* _EXERCISE DETAILS_
All that is wanted is the exact lines from the one with "Viewport: 981px width, 712px height." through the last line of the entries, with both ends kept and every picture left out.

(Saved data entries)
----

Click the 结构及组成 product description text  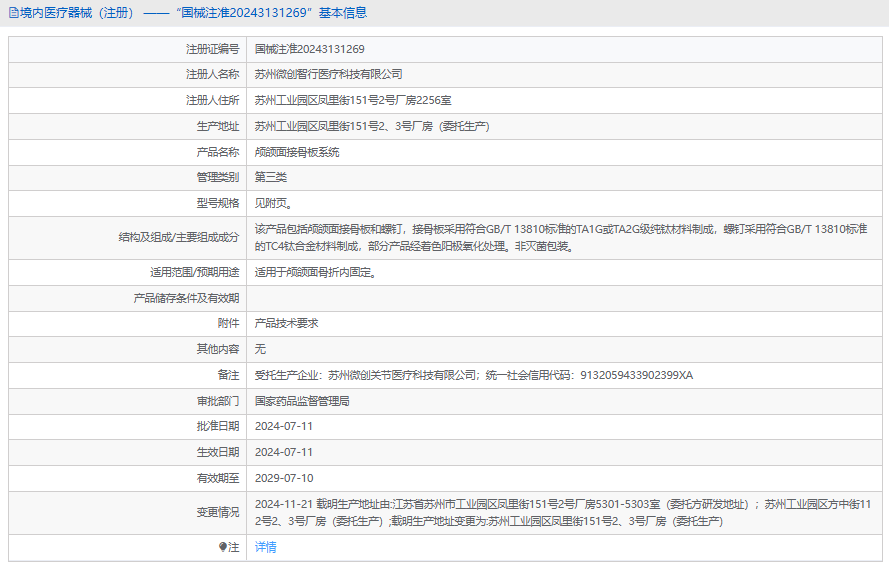(560, 237)
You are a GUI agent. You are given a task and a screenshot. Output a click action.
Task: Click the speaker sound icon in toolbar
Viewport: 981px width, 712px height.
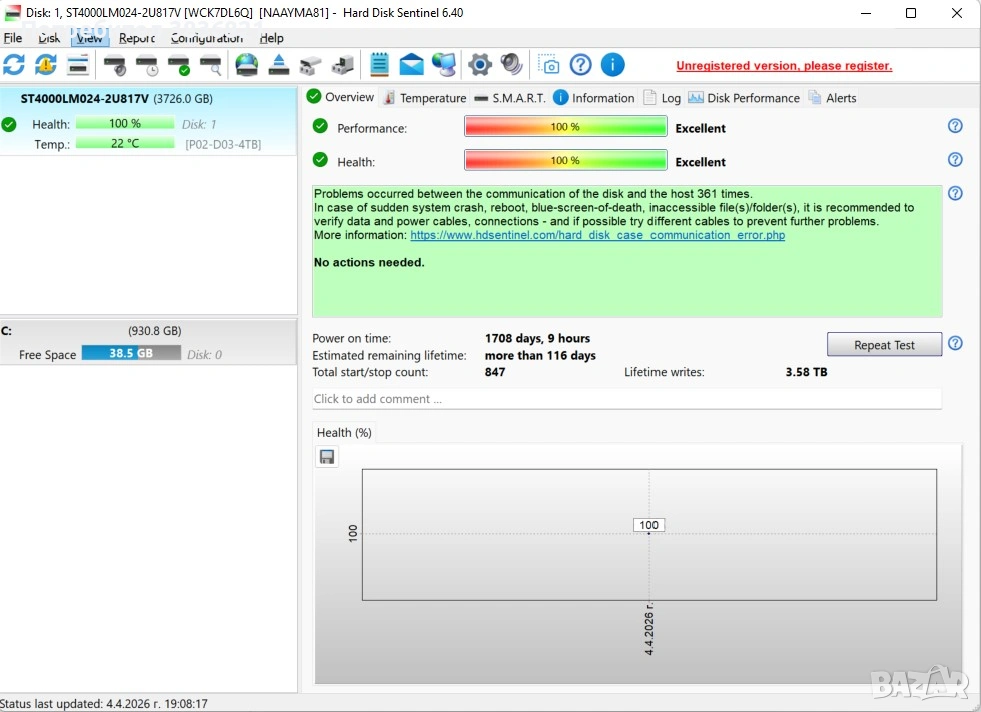(511, 65)
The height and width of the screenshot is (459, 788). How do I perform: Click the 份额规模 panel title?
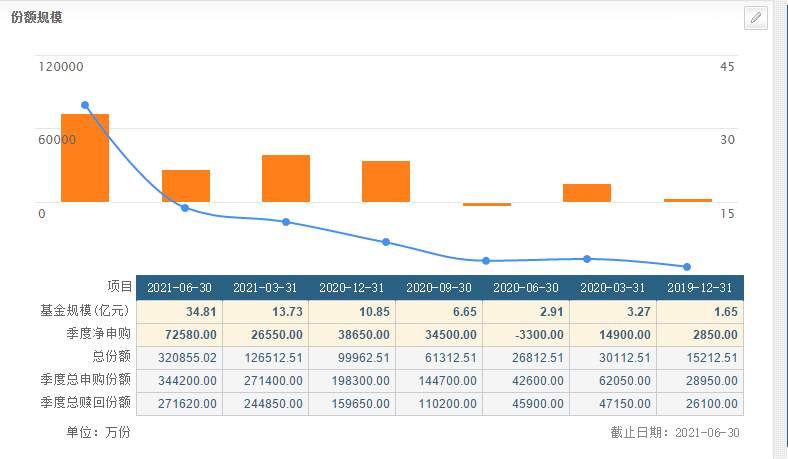pyautogui.click(x=36, y=18)
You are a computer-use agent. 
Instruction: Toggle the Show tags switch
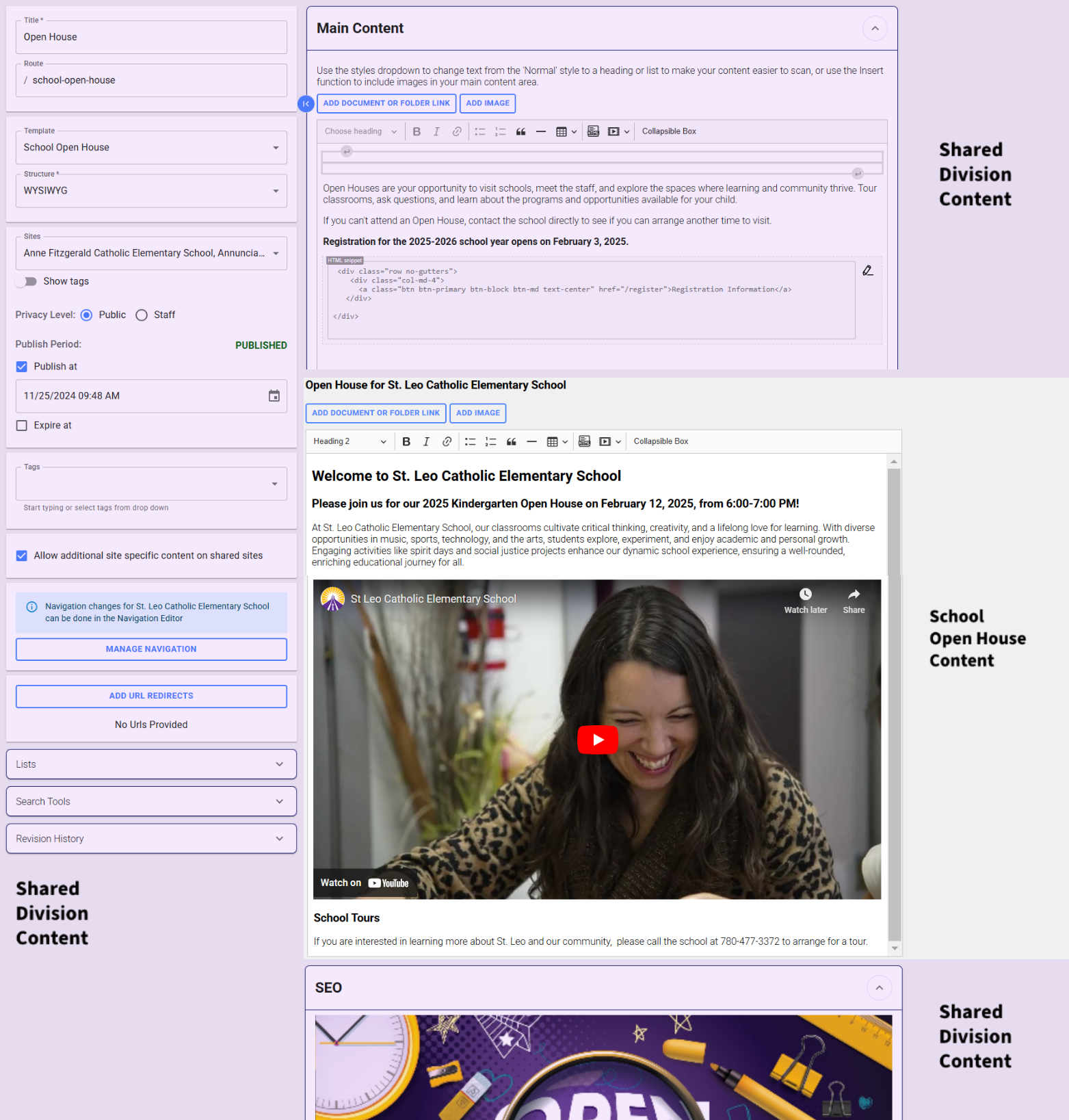point(27,281)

----

* _YOUR RESPONSE_
Viewport: 981px width, 712px height.
(511, 65)
The height and width of the screenshot is (459, 788). How do I perform: Click the 份额规模 panel title?
pyautogui.click(x=36, y=18)
You are a computer-use agent. 
Instruction: Toggle the Show tags switch
point(27,281)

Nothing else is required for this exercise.